Smallholder farming has played a key role in reducing world hunger and the focus now turns to consolidating these gains. What practices and policies will enable smallholders to sustain their livelihoods and strengthen food security? Following a brief discussion of agricultural models, and the global shift to sustainable development goals, this chapter examines practices of smallholder farmers in St. Kitts with examples from elsewhere. Assessing what has worked and what barriers continue to limit smallholder success, the chapter offers a list of adaptive strategies, policy recommendations, and areas for future research that can maximize smallholder farming impact on food security. Suggested priorities include: focusing research and policies on individual farm enterprises; moving toward an integrated farm model; adopting best practices in marketing, distribution, and accounting; improving government support; and adapting education programs to include modernized curricula, non-formal education, and the use of ICTs for training and extension at all levels.
TopIntroduction
Improved agricultural productivity, especially by small and family farmers, leads to important gains in hunger and poverty reduction. (Food and Agriculture Organization, 2015)
Beginning in 1980s, lesser-developed countries (LDCs) witnessed a trend of declining production of agricultural food products, both crops and livestock, while at the same time more developed countries (MDCs) experienced increased production. As such, LDCs became more dependent on imported food from MDCs. Because of this, and despite their former status as agrarian societies, emerging economies have had to divert scarce economic resources away from other imports, investments, and foreign debt payments to pay for imported food. Even worse, when a dependency syndrome combines with government instability and social conflict, the result has often been hunger, malnutrition, and even famine in extreme cases.

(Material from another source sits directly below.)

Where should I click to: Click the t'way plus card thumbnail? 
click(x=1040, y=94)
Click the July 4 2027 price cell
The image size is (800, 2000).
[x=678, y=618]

With these dynamics in mind, governmental and non-governmental entities have worked to combat world hunger within a comprehensive United Nations framework known as Millennium Development Goals (MDG). In 2015, the UN Food and Agriculture Organization reported that 79 out of 129 countries had met the MDG benchmark of reducing hunger by one half. Worldwide, hunger has fallen by almost 20% in the past decade with most of those gains happening in the developing world mainly through the increased productivity of smallholder farms, operated mostly as family enterprises. In order to understand this success, and to envision ways of enhancing it to address the problems of the 796 million people who remain in hunger worldwide, this chapter approaches the topic of food security in emerging economies from several angles. After briefly touching on how MDCs have transformed their agricultural sector to become competitive in world food production, the chapter focuses primarily on the concerns of food production and distribution facing the Caribbean and other emerging economies with the input factors of cultural, socio-politico-economic, technological, and environmental conditions, including climate change. The chapter proposes how such economies may be transformed so that food security may be achieved. It presents examples of best practices and scenarios using a simple model of decision-making based on this range of factors.
In exploring food production and distribution in emerging economies, a central claim is that agricultural diversification is essential to achieve local food security and that diversification rests on four pillars: productivity, flexibility, competitiveness, and sustainability. Therefore, this chapter will examine concerns about food security from the perspectives of these four pillars. While some areas may realize high productivity, there is scarcity in other areas, which prompts a concern with food distribution networks in the context of trade and marketing.
All of the concerns can be addressed systematically by the application of a model of the farming system adopted from Waugh (2009). The unit of analysis is the individual enterprise or individual farmer level. The proposition is that if individual enterprises are successful, then national and regional agricultural economies will be successful. The model will address the prevailing conditions in terms of input factors and what decisions can be made in those respects. It also recommends the evaluation of profit and/or loss and a feedback mechanism to the decision-making process.